Trwa ładowanie...
Zaloguj
Notowania
Przejdź na

Litwin: nie mieliśmy podstaw, by interweniować ws. tablicy

0
Podziel się:

#
Dochodzą wypowiedzi posłów na posiedzeniu komisji
#

# Dochodzą wypowiedzi posłów na posiedzeniu komisji #

15.04. Warszawa (PAP) - Wiceszef MSZ Henryk Litwin stwierdził w piątek na posiedzeniu Komisji Spraw Zagranicznych Sejmu, że rząd nie miał podstaw do formalnych działań ws. zmiany przez Rosjan tablicy na miejscu katastrofy smoleńskiej. Oburzyło to posłów PiS. Dla nich incydent to skutek błędów rządu.

Litwin przedstawił w piątek komisji informację o stosunkach polsko-rosyjskich, obchodach rocznicy zbrodni katyńskiej oraz m.in. o incydencie z wymianą przez Rosjan tablic na miejscu katastrofy smoleńskiej. "Sprawa tablicy (...) nie jest sprawą, z formalnego punktu widzenia, stosunków pomiędzy rządem polskim a rządem rosyjskim" - mówił wiceszef MSZ.

Jego zdaniem, gdyby polski rząd był powiadomiony lub poproszony o wsparcie w tej sprawie, to miałby jakąś legitymację do działań formalnych. "Inicjatorzy przedsięwzięcia nie zwrócili się jednak do nas o pomoc, nie poinformowali nas w żadnym momencie i nie poprosili również o żadną pomoc już po zamontowaniu. Zgodnie z prawem rosyjskim i zgodnie z konwencją międzynarodową, jest to sprawa, w której podmiotami są właściciel tablicy i rząd rosyjski" - tłumaczył Litwin.

**Zestaw zadań:**
#1 Odpowiedz krótko na pytania do tekstu o tablicy smoleńskiej.
(a) Na posiedzeniu jakiej komisji wystąpił Henryk Litwin?
(b) Posłów której partii oburzyła jego wypowiedź?
(c) Kto według Litwina jest podmiotami w sprawie tablicy?
#2 Zredaguj fragment tekstu o tablicy smoleńskiej, który zaczyna się od słów „# Dochodzą wypowiedzi”, a kończy na „skutek błędów rządu.”, zamieniając „Komisji Spraw Zagranicznych Sejmu” na „sejmowej Komisji Spraw Zagranicznych”.
#3 Napisz dalszy ciąg tekstu o tablicy smoleńskiej, zaczynając po jego ostatnim zdaniu.

**Zebrane dane:**

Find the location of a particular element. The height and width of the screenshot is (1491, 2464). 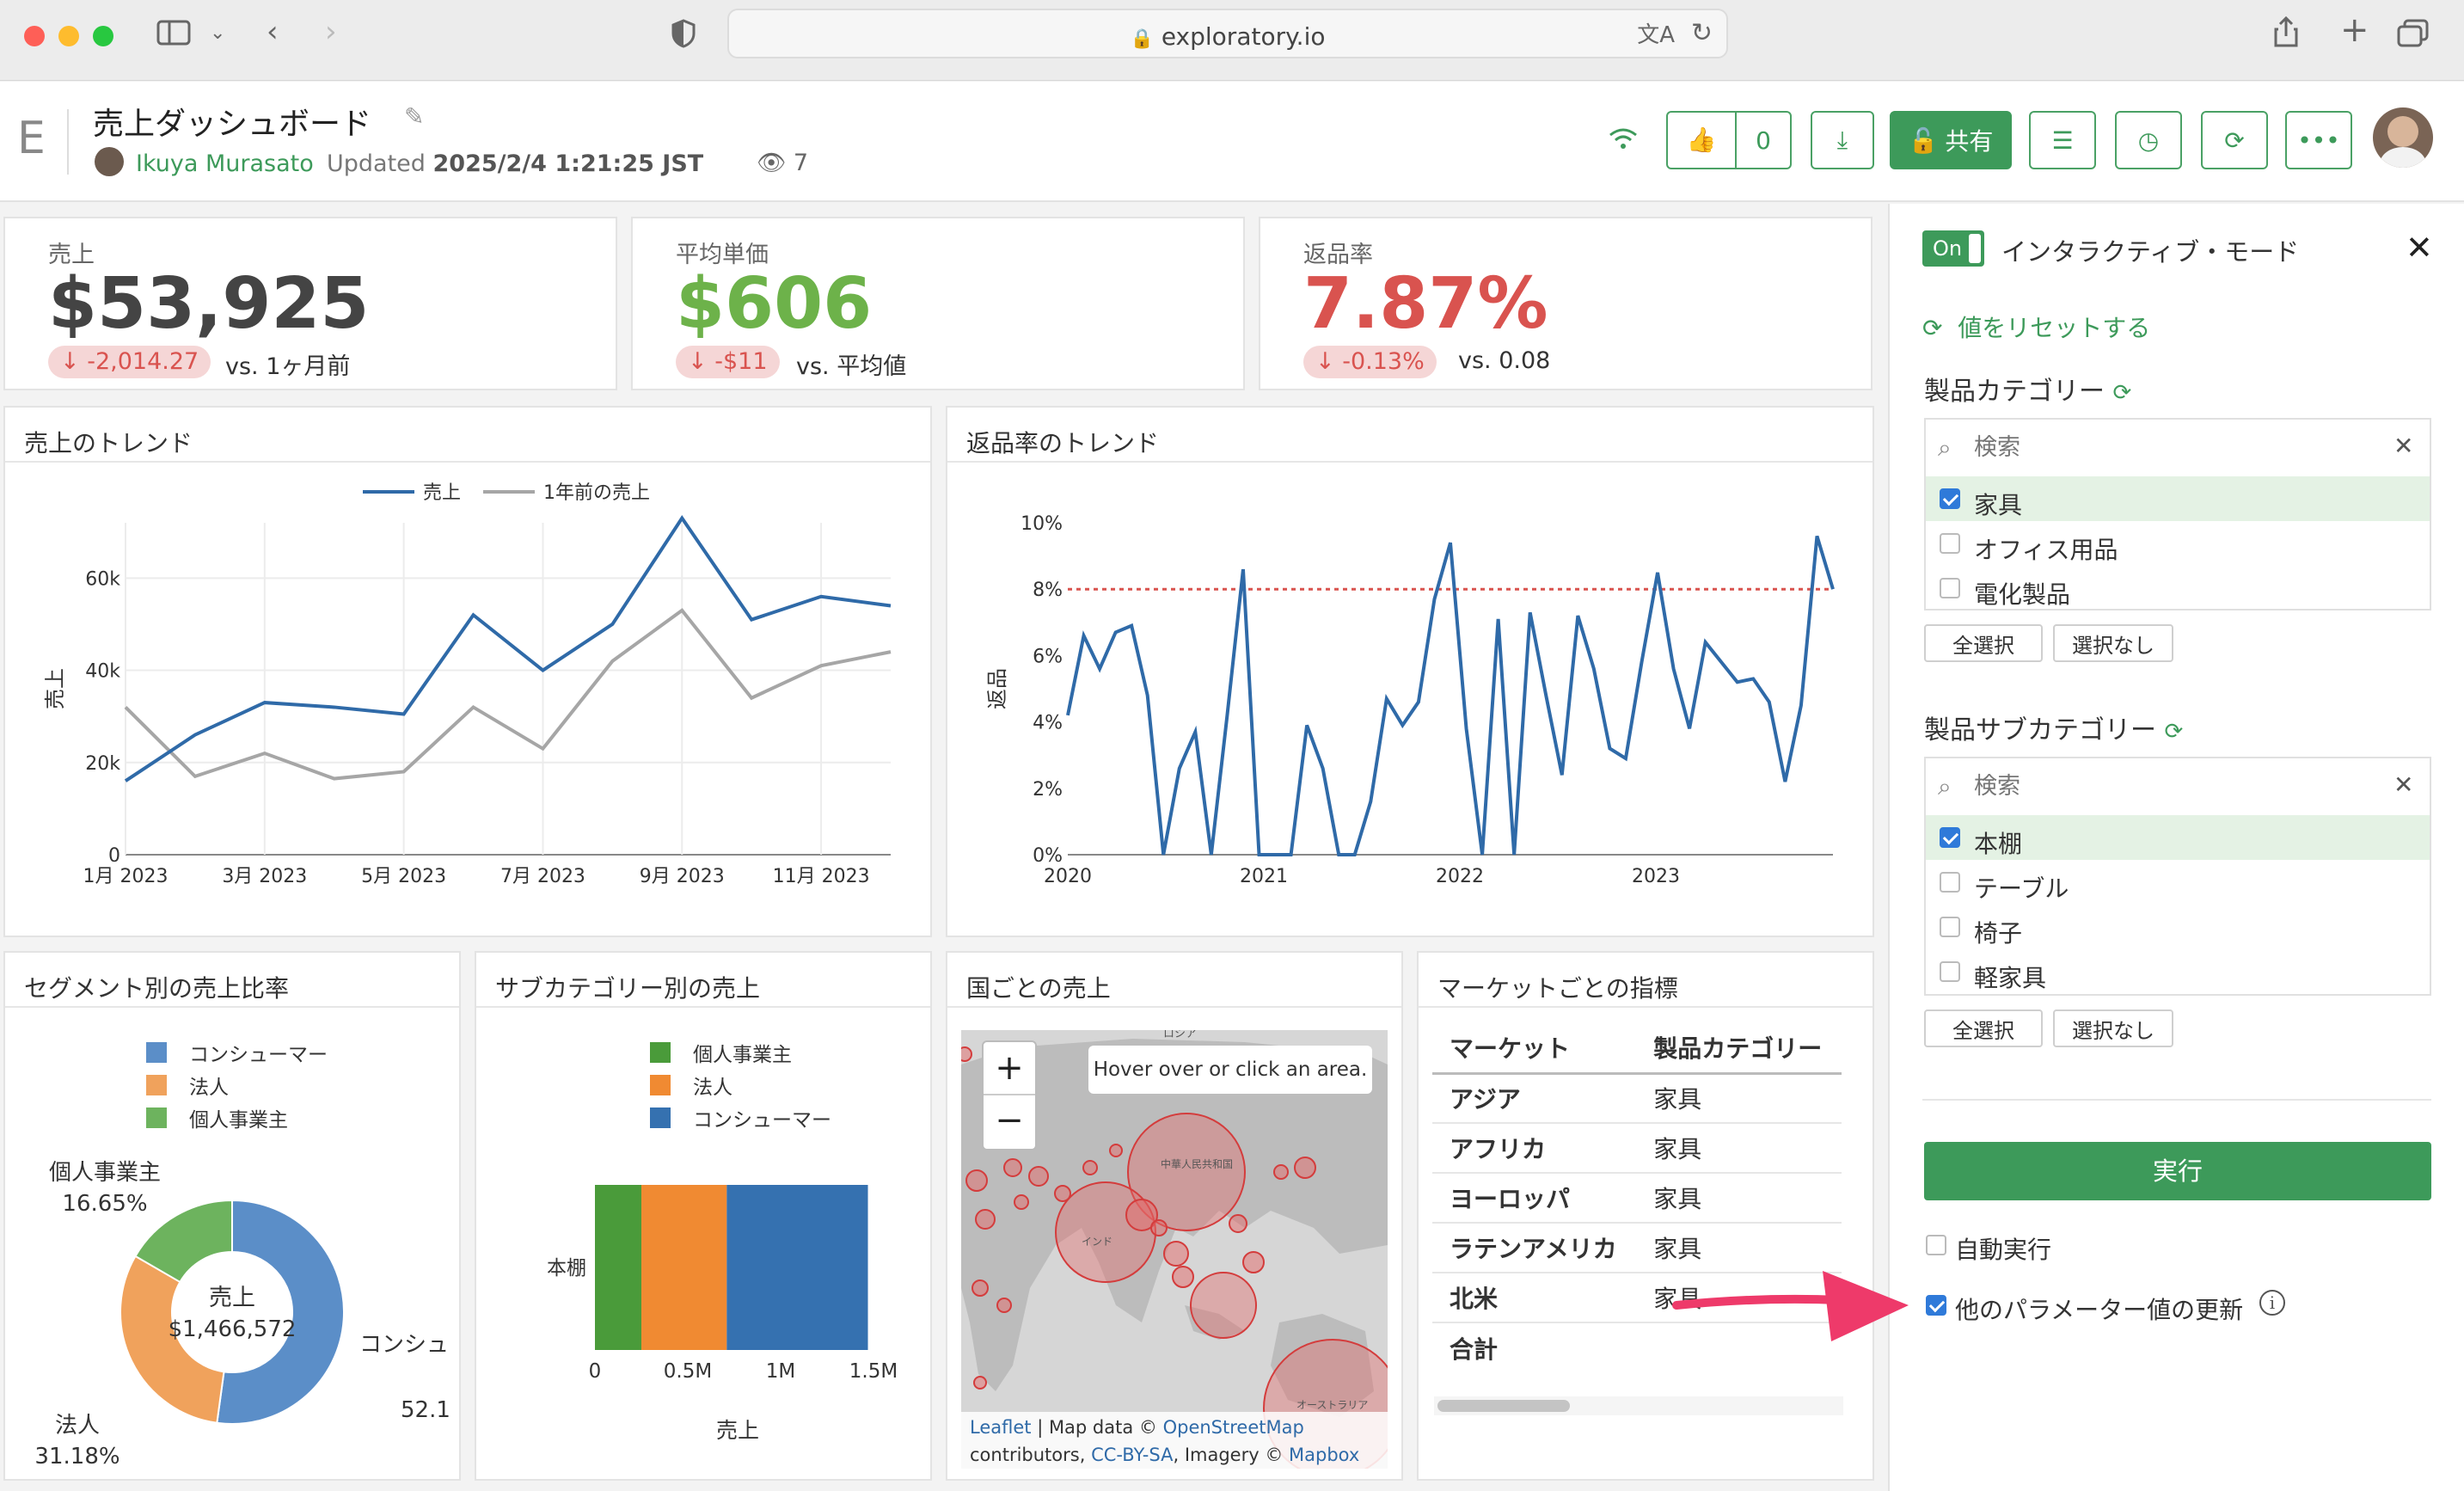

**Odpowiedzi do zadań:**
#1
(a) Komisji Spraw Zagranicznych Sejmu
(b) PiS
(c) Właściciel tablicy i rząd rosyjski

#2
# Dochodzą wypowiedzi posłów na posiedzeniu komisji #

15.04. Warszawa (PAP) - Wiceszef MSZ Henryk Litwin stwierdził w piątek na posiedzeniu sejmowej Komisji Spraw Zagranicznych, że rząd nie miał podstaw do formalnych działań ws. zmiany przez Rosjan tablicy na miejscu katastrofy smoleńskiej. Oburzyło to posłów PiS. Dla nich incydent to skutek błędów rządu.

#3
Tablicę zawiesiła w minionym roku w Smoleńsku część rodzin ofiar zrzeszonych w stowarzyszeniu Katyń 2010.

Wiceminister zapewnił, że MSZ jest gotowe udzielić właścicielowi tablicy porady i wsparcia, ale ten musi się najpierw w tej sprawie do niego zgłosić. "A tego nigdy nie zrobił" - dodał Litwin.

Jak mówił, w sytuacji, w której bez udziału rządu polskiego w Smoleńsku zawisła tablica, kompromis ze stroną rosyjską nie był już możliwy. Jak wyjaśniał, państwo polskie nie może bowiem realizować żadnych czynności administracyjnych na terenie Rosji, jak i żadnego innego kraju.

Wystąpienie Litwina oburzyło Antoniego Macierewicza. Poseł powiedział, że jest zbulwersowany słowami Litwina. "Ministerstwo Spraw Zagranicznych jest do tego, żeby reprezentować i chronić obywateli Polski (...) To polskie Ministerstwo Spraw Zagranicznych nie jest stroną wobec prześladowania i niszczenia własności polskiej i do tego jeszcze upamiętniającej zbrodnie ludobójstwa i straszliwą tragedię?" - pytał poseł.

Ocenił też: "Zachowanie Rosji ws. tablicy w Smoleńsku było konsekwencją nieustannych błędów, wycofań, zaniechań, często nieprawd w działaniu rządu Donalda Tuska w minionym roku, w kwestii katastrofy smoleńskiej i zbrodni katyńskiej".

Macierewicz chciał też wiedzieć, jakie konsultacje ze stowarzyszeniem Katyń 2010, które umieściło tablicę w Smoleńsku, przeprowadziło MSZ. "Chciałbym się dowiedzieć, dlaczego te osoby nie zostały przez państwa uprzedzone, że grozi zniszczenie tej tablicy. Chciałbym się dowiedzieć, dlaczego polska opinia publiczna nie została ostrzeżona, o tym, że żąda się zabrania tej tablicy" - podkreślił.

Wtórował mu wiceszef komisji Karol Karski (PiS). Przekonywał m.in., że tablica została usunięta w takim momencie, aby było to dla strony polskiej najbardziej bolesne. Jak dodał, jeśli MSZ informowało Rosjan, że nie jest stroną w sprawie, to tym samym dało przyzwolenie na zdjęcie tablicy.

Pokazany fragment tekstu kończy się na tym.